──────── READING PASSAGE ────────
Weighted Measurement Fusion Particle Filter for Nonlinear Systems with Correlated Noises

School of Electronic Engineering, Heilongjiang University, Harbin 150080, China
*
Authors to whom correspondence should be addressed.
Sensors 2018, 18(10), 3242; https://doi.org/10.3390/s18103242
Submission received: 17 August 2018 / Revised: 17 September 2018 / Accepted: 20 September 2018 / Published: 26 September 2018
(This article belongs to the Section Physical Sensors)

Abstract

:
The multi-sensor information fusion particle filter (PF) has been put forward for nonlinear systems with correlated noises. The proposed algorithm uses the Taylor series expansion method, which makes the nonlinear measurement functions have a linear relationship by the intermediary function. A weighted measurement fusion PF (WMF-PF) was put forward for systems with correlated noises by applying the full rank decomposition and the weighted least square theory. Compared with the augmented optimal centralized fusion particle filter (CF-PF), it could greatly reduce the amount of calculation. Moreover, it showed asymptotic optimality as the Taylor series expansion increased. The simulation examples illustrate the effectiveness and correctness of the proposed algorithm.

1. Introduction

In the last few years, filtering algorithms for nonlinear systems have attracted a great deal of attention from many scholars due to their wide applications such as guidance, signal processing, aircraft attitude estimation, trajectory tracking, and so on [1,2,3,4,5,6,7,8]. Due to the low accuracy and the poor fault tolerance of single-sensor systems, multi-sensor information fusion technologies are gaining more and more attention from scholars and have been widely used due to their high accuracy and reliability. This paper proposes a multi-sensor information fusion filter for nonlinear systems with correlated noise.
Nonlinear systems have many filtering methods including the extended Kalman filter (EKF) [9,10], unscented Kalman filter (UKF) [11,12], cubature Kalman filter (CKF) [13], Sequence Monte Carlo (SMC) [14,15], Markov Chain Monte Carlo (MCMC) [16], particle filter (PF) [17,18,19,20,21], and so on. As PF does not demand the system noises to be Gaussian, it can be applied to more situations. In practice, the conditions of noise independence are difficult to meet due to the changes in the internal and external environment. When the measurement noises and the system noises are correlated, the classical filters (EKF, UKF, CKF, PF) will be biased or even divergent. Based on the Bayesian estimation framework, there are two fundamental methods for the estimation problem with correlated noise. One is the de-correlation method [22,23,24,25,26], which can convert the correlated noises into uncorrelated ones. Its advantage is that the algorithm is simple in structure and implementation. The other is to redesign the new filters by improving the existing algorithm framework [27,28,29,30,31]. Its advantage is that the algorithm generally has less computational cost than the de-correlation method, and its disadvantage is that the algorithm does not have a general structure and is difficult to design. Taking into account the universality, the de-correlation method was used in this paper.
────────
WRITTEN TASK>
Resume the passage on the weighted measurement fusion particle filter, picking up right after its last sentence.
──────── RECORDED DATA ────────
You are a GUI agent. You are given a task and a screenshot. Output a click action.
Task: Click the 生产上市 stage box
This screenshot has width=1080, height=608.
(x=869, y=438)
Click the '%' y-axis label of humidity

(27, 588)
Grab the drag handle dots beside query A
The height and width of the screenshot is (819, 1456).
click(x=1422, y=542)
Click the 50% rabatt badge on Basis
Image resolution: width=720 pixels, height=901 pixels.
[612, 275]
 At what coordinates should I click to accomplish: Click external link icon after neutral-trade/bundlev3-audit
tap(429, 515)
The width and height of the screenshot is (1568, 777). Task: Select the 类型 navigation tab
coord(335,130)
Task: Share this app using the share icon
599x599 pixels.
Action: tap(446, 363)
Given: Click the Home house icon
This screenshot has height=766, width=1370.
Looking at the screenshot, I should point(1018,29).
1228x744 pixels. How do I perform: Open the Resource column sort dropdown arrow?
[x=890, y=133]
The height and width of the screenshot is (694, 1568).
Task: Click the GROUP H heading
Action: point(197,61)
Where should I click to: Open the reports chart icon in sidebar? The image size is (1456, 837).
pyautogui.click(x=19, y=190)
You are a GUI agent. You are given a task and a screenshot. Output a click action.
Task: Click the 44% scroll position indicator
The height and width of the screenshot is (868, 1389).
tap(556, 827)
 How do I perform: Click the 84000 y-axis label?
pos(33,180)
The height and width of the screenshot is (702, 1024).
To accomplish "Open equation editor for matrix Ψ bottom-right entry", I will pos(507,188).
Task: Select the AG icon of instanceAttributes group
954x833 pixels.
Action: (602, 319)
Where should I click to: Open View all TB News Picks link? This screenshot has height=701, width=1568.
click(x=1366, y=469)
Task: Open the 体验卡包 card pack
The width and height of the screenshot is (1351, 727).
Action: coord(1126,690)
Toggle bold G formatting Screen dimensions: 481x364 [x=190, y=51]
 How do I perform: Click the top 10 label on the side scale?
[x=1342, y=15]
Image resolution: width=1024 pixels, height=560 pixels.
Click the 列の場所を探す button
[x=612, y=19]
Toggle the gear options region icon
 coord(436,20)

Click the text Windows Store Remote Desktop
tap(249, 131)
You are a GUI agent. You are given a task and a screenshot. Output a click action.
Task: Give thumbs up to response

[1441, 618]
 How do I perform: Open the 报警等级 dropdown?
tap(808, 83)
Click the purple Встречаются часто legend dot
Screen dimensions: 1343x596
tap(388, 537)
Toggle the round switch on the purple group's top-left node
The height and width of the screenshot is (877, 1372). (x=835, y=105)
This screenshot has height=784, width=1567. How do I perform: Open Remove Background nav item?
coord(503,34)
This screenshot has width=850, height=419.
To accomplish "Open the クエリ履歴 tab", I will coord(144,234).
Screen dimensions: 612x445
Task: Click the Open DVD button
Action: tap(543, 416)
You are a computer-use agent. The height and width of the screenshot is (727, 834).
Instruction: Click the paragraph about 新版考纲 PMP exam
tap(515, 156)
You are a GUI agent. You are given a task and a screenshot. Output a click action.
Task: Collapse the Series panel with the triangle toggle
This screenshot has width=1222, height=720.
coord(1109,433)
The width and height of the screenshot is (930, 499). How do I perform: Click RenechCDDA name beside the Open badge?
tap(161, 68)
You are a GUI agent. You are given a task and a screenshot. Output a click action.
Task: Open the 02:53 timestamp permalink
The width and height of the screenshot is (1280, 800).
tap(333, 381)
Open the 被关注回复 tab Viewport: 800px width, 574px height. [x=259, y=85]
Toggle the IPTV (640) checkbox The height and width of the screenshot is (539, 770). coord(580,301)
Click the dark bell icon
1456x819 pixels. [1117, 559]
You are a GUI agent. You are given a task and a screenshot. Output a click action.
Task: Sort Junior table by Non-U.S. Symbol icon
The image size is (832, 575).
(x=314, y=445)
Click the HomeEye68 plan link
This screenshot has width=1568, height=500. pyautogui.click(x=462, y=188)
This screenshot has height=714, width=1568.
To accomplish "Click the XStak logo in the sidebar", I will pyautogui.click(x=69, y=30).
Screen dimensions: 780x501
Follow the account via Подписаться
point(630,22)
────────
EXPECTED ANSWER>
So far, there are two main kinds of fusion methods: the centralized fusion (CF) algorithm and distributed information fusion algorithms. The CF algorithm spreads all sensor information and outputs into a fusion state estimate. The CF algorithm is globally optimal under certain performance criteria when all sensors work well, because there is no information lost [32]. However, the disadvantages of the CF algorithm include the expensive computational cost and poor fault tolerance [32,33]. The distributed fusion algorithms send local state estimates to the fusion center and perform weight estimation according to a certain fusion criterion [34,35,36,37]. Distributed fusion algorithms have a lower computational cost and better fault tolerance than the centralized fusion algorithm. However, the estimated accuracy is globally suboptimal and locally optimal. In order to ensure the accuracy of the estimation, a kind of centralized fusion method, the weighted measurement fusion (WMF) algorithms, was adopted in this paper. Unlike the traditional centralized fusion method, the WMF algorithms fuse the measurements according to certain criterion, then the dimensional measurement is used in the filter for estimating. The WMF is a kind of data compression method and widely used in the occasions of mass data such as the sensor network and so on [38,39,40,41,42]. The WMF algorithms require that the measurement noises and the system noises are independent, and the filters [41] can deal with the filtering problem with correlated noise by the Lagrange multiply method. However, both of them can only be used in linear systems.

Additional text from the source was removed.